Tue, Jun 21, 2016 - Page 15 News List

World Business Quick Take



Circassia’s late study fails

Drug developer Circassia Pharmaceuticals PLC said its cat allergy treatment failed to meet its main goal in a late-stage study, due to a marked placebo effect. Circassia said that all groups in the study showed improvement compared with the baseline and that the results of the active treatment groups were not significantly different to placebo. The company said it would stop its registration study of a grass allergy treatment and preparatory work for a dose-ranging study of its ragweed allergy therapy.


LG seeking acquisitions

LG Electronics Inc, which has businesses ranging from TVs to washing machines, is looking at home appliance acquisitions to fuel its global expansion and withstand a slowing smartphone market. The company is likely to focus on business-to-business targets, such as component makers, LG Home Appliance Division president Jo Seong-jin said in an interview. Earnings from the business will increase in the quarters ahead, Jo said, as he expects the unit’s sales to rise about 10 percent this year. LG, like larger rival Samsung Electronics Co, is trying to innovate and push into premium segments to capture more affluent consumers amid increased competition from Chinese rivals, including Midea Group (美的) and Haier Electronics Group (海爾). The company might increase its investment in Vietnam and has not ruled out establishing factories elsewhere in North America, as well as Brazil and South Africa, Jo said.


Trade drops into deficit

Japan fell into a trade deficit last month, the first since January, the Ministry of Finance said yesterday, as renewed yen strength pressured exports. Exports fell for all major regions, including the nation’s biggest trading partner, China, as concerns linger over a slowdown in the largest Asian economy, as well as other emerging markets. A rising yen dents exports by making the country’s products more expensive in overseas markets and thus less competitive. The currency, often seen as a safe haven, has broadly gained in recent months, partially on fears over the state of the global economy and more recently on concerns over a possible British exit from the EU in a referendum on Thursday.

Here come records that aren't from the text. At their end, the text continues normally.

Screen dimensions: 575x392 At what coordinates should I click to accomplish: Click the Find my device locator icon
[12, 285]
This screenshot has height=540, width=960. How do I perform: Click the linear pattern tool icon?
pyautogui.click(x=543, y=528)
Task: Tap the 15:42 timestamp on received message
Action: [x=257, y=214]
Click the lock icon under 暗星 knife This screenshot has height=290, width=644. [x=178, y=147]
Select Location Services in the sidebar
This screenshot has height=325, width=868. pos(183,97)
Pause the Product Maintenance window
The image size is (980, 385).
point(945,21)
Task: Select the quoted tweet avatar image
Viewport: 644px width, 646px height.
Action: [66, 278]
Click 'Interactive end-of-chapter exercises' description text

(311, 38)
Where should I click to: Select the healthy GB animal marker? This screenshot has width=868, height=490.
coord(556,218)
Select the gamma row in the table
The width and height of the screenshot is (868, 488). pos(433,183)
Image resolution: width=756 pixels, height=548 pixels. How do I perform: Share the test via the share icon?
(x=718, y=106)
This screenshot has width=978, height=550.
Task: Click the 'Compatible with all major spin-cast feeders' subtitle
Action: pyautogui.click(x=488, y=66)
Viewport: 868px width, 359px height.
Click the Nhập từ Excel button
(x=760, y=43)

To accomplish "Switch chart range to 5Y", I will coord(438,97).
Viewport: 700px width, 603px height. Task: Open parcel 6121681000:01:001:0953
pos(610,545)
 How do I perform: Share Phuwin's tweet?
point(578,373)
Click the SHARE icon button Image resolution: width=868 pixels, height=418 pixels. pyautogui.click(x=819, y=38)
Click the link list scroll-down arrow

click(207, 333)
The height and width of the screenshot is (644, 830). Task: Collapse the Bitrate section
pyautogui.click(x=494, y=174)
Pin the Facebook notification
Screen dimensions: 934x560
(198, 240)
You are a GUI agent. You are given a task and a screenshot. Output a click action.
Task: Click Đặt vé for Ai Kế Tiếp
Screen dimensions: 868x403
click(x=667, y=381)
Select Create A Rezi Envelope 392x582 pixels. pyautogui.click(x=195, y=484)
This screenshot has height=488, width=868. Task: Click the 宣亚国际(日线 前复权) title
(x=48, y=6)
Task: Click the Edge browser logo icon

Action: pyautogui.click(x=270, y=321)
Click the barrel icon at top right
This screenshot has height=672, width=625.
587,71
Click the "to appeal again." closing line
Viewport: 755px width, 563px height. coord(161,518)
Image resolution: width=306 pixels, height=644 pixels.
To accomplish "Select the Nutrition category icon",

Suez raises tolls for VLCCs

Egypt’s Suez Canal Authority has set new toll rates for oil tankers as part of a six-month experiment that came into effect on Thursday last week, it said on its Web site. Very large crude carriers (VLCCs) transiting the canal from the Gulf of Aden after discharging at the Sumed pipeline are to be charged US$155,000 if they are carrying more than 250,000 in deadweight tonnage. VLCCs are to pay US$230,000 on their return ballast trip. The canal is one of Egypt’s main sources of foreign currency. Egypt has been struggling to revive its economy since a 2011 uprising scared away tourists and foreign investors.


Oil prices slow development

A US$200 billion infrastructure program could see higher costs and delays because of the slump in oil prices, the government said on Sunday. A study from the Ministry of Development Planning and Statistics said that “continued volatility” in the oil market was likely to have consequences for the vast construction projects underway. The ministry predicted that Doha would run budget deficits for at least three years as it adjusts its energy-reliant economy to the fall in oil prices.